Is it possible in C++ to check the type passed into a template function? For example:

template <typename T>
void Foo()
{
   if (typeof(SomeClass) == T)
      ...;
   else if (typeof(SomeClass2) == T)
      ...;
}

Answer 1

Yes, it is...but it probably won't work the way you expect.

template < typename T >
void foo()
{
    if (is_same<T, SomeClass>::value) ...;
    else if (is_same<T, SomeClass2>::value) ...;
}

You can get is_same from std:: or boost:: depending on your desire/compiler. The former is only in C++0x.

The problem comes with what is in .... If you expect to be able to make some function call specific to those types within foo, you are sadly mistaken. A compiler error will result even though that section of code is never run when you pass in something that doesn't obey that expected interface.

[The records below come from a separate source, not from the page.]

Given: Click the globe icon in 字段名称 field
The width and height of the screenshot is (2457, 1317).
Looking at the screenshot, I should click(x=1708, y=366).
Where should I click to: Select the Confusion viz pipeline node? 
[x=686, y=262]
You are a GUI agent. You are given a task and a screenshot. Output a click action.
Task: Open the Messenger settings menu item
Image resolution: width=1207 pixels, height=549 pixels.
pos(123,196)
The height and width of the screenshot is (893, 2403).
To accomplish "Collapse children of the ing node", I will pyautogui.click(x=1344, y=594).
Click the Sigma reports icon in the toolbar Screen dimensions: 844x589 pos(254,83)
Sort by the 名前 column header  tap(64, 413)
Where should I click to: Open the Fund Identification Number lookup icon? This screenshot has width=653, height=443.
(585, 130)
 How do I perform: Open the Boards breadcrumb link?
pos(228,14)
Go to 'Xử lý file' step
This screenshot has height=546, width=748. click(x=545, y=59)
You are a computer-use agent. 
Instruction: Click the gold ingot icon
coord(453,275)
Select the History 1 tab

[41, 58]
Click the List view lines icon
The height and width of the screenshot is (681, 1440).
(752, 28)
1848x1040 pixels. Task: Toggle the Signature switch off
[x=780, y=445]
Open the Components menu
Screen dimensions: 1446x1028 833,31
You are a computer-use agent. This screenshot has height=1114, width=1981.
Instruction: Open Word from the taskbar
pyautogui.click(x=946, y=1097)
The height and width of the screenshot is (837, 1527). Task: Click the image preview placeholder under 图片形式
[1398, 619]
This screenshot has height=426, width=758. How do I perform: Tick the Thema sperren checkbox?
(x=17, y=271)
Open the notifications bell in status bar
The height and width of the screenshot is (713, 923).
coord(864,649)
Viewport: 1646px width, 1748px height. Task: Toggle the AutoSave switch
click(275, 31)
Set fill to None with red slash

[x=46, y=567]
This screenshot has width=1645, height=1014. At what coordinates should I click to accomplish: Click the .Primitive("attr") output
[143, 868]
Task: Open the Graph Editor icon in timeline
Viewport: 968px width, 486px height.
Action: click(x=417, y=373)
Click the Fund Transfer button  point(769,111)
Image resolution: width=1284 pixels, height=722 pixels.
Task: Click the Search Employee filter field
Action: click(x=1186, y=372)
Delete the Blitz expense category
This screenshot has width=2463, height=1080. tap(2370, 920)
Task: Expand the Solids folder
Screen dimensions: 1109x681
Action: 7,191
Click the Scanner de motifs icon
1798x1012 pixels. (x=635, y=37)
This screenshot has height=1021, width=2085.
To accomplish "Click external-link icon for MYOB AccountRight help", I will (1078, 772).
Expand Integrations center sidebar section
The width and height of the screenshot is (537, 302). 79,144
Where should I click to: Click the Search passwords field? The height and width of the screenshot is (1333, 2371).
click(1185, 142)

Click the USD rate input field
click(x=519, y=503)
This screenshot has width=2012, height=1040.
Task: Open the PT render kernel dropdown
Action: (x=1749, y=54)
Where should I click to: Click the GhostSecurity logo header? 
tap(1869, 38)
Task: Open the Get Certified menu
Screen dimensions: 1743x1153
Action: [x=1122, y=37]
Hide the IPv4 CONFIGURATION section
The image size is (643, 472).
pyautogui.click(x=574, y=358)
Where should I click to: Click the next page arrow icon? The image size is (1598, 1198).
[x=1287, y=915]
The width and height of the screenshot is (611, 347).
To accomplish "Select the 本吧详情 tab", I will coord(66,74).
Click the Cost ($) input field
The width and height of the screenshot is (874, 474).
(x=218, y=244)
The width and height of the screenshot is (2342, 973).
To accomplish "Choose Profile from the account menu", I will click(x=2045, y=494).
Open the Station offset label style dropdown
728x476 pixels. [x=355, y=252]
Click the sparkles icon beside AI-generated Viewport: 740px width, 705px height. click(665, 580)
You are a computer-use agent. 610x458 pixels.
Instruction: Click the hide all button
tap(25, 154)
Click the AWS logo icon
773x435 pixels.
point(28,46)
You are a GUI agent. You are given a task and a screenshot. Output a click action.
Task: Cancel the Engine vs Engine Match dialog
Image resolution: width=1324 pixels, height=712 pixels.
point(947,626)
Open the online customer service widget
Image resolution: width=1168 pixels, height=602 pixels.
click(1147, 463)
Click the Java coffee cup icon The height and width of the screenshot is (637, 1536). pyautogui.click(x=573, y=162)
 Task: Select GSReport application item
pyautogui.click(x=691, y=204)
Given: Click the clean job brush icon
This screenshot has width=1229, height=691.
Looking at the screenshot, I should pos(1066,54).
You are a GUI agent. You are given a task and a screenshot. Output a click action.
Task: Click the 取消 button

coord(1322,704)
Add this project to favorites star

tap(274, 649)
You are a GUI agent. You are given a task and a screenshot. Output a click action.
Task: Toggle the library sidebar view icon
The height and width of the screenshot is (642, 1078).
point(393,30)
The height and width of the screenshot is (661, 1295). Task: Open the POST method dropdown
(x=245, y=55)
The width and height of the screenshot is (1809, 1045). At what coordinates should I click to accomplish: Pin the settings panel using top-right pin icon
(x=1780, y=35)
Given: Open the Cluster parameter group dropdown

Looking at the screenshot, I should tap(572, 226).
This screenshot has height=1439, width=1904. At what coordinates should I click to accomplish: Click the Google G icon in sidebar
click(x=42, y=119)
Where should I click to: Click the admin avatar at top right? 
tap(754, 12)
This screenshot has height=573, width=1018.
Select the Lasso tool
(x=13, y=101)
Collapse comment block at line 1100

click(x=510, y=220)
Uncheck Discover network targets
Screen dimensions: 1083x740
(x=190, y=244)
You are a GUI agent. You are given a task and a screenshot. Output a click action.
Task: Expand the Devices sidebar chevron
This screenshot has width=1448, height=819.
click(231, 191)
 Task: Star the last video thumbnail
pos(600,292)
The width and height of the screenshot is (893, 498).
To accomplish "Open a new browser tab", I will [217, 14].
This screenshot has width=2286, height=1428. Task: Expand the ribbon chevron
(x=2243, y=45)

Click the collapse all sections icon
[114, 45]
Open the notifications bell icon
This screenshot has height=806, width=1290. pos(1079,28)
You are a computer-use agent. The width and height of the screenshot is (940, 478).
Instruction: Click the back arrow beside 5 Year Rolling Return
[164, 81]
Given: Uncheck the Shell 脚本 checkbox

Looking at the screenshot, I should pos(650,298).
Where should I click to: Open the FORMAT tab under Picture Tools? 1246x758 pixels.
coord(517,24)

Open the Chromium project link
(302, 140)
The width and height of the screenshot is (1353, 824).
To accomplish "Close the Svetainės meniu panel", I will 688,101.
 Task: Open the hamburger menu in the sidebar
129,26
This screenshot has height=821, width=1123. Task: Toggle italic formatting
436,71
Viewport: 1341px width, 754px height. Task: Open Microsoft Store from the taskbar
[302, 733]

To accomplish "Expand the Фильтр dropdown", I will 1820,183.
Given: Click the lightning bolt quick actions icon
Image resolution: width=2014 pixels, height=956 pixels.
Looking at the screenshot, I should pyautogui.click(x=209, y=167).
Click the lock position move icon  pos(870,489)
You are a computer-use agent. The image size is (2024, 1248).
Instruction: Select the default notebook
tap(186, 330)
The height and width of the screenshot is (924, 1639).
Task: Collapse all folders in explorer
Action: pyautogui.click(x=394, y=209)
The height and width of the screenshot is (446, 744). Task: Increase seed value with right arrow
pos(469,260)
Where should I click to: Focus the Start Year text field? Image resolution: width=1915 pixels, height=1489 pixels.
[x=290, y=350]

To solve THAT problem you need to do something a bit different. I'd recommend tag dispatching:

struct v1_tag {};
struct v2_tag {};

template < typename T > struct someclass_version_tag;
template < > struct someclass_version_tag<SomeClass> { typedef v1_tag type; };
template < > struct someclass_version_tag<SomeClass2> { typedef v2_tag type; };

void foo(v1_tag) { ... }
void foo(v2_tag) { ... }
template < typename T > void foo()
{
    typedef typename someclass_version_tag<T>::type tag;
    foo(tag());
}

Note that you will not be suffering any runtime-polymorphism overhead here and with optimizations turned on it should result in the same or even smaller code size AND speed (though you shouldn't be worrying about that anyway until you've run a profiler).

Answer 2

If you want to do something specific based on the type, specialize the template:

template <typename T>
void Foo() { }

template <>
void Foo<SomeClass>() { }

template <> 
void Foo<SomeClass2>() { }

// etc.

(You don't actually want to specialize the function template, though; this is for exposition only. You'll either want to overload the template if you can, or delegate to a specialized class template. For more on why and how to avoid specializing function templates, read Herb Sutter's Why Not Specialize Function Templates?)

Answer 3

No, however you can use partial specialization :

template<typename T>
struct Bar { static void foo(); };
template<typename T>
template<> inline void Bar<T>::foo() {
//generic
}
template<> inline void Bar<int>::foo() {
//stuff for int
}
template<> inline void Bar<QString>::foo() {
//QString
}

Edit Yes with type traits, however it's not really needed. Edit 2 type_traits example.

#include <type_traits>
template<typename T> void foo() {
    using std::is_same;
    if (is_same<T, T2>::value || is_same<T, T1>::value) { 
        /* stuff */
    }
}

Answer 4

Yes. You will have to use type traits. For example:

#include <boost/type_traits/is_same.hpp>

template <typename T>
void Foo ()
{
   if ((boost::is_same<T, SomeClass>::value))
      ...;
   else if ((boost::is_same<T, SomeClass2>::value))
      ...;
}

Depending on what you are trying to achieve, using template specialization might be much better choice.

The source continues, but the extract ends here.